I'm going to go out on a limb here, and say that, as a rule, the
perception of the superiority of one approach over the other will vary
according to the size of the enterprise being managed.

-----Original Message-----
From: Jason Gurtz [mailto:[email protected]]
Sent: Thursday, April 16, 2009 2:48 PM
To: MS-Exchange Admin Issues
Subject: Scripting vs. GUI

> Big example... Looking at mailbox sizes. With Ex2003, I could very
easily
> do this via GUI. I could quickly sort my users by item count or
mailbox
> size. Now I have to do this from EMS, which is just not at quick.

I am certainly no PS expert and no Exchange expert either but this
thread
is reminding me a lot about things I've read/head about the Office 2007
ribbon.  They can mostly be distilled down to something like, "I know
how
to do this really fast with version previous and now I don't." I often
wonder if the misery is a result of "already knowing."  In my case, Word
and Excel 2007 were semi-frustrating for about 9 months...and now
they're
not much at all and for the most part faster and less annoying than
before.

In this exact task given here I am *always* frustrated with how long it
takes to do in the GUI: first wait for the slow loading (on a 2x CPU
Athlon XP, 2GB box, why?) System Manager...now click the little plus
thingy...oh wait, was that recipients I wanted to know about or
administrative groups? ;) ...back to the plus...do it again...do it
again...wait for loading...do it again...resize this )@#$^(&* stupid
pane
that doesn't *ever* remember!...click the last plus...ahhh...finally
click
mailboxes...praise all-that-is-good we only have to wait for a couple
hundred items here and not thousands.  Oh but wait! NOW I have to click
a
column heading not once, but twice to see who's wasting all that space
or
resign myself to scroll.

Lovely! =)

Now, no doubt due to my lack of experience with Exchange, I find myself
hunting about in the System Manager applet fairly often, googling,
reading
blogs, msexchangeteam, this list, etc... when the more arcane tasks come
up; I wish I could say the same as you and jump right to where I want to
be in there all the time. Even so, I've never heard anyone say that Exch
2003 System Manager was very well organized.
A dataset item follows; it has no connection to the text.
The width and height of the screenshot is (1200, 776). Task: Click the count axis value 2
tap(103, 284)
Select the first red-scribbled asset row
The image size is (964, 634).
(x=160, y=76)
I see what you're saying WRT discoverability being more inherent in a
GUI
(some people, NOT ME HERE, would argue vehemently against that).
However,
continually thumbing through PS docs every time to find what to type
doesn't seem very productive to me.  While having more GUI tools might
help for the occasional admin (and I can't speak for your environment) I
feel an organized hierarchical directory of scripts that you develop
once
and then just click on (or scheduled task) in the future goes a really
really long way and will ultimately eclipse any gui over time for
routine
things in terms of efficiency.  Isn't this the whole point of scripting?
This latter approach certainly saves a lot of time here every patch
Tuesday with the servers and when we get exchange 07 or 10 here I expect
it will be the same case with adds/removes/changes and other
administrative drudgery.  The first little while is always a slog...but
it
is very often worth it in the end!

Not to say your point about missing GUI tools isn't valid but I can't
say
it's a catastrophic shortcoming even for the smaller shop like us here.
In the given example I would wager money that I could develop and debug
a
PS script for Exchange 2007 in under 2 hours such that I could click it
and have my answer in a few seconds every time in the future.  Further,
I
bet with just a few small modifications, the script would sort by item
count instead of size.  Or maybe it would ask me every time I ran it?

Hmm, now that someone helpfully posted a link about a powerpack
supporting
Exch 2003 I might just see about that!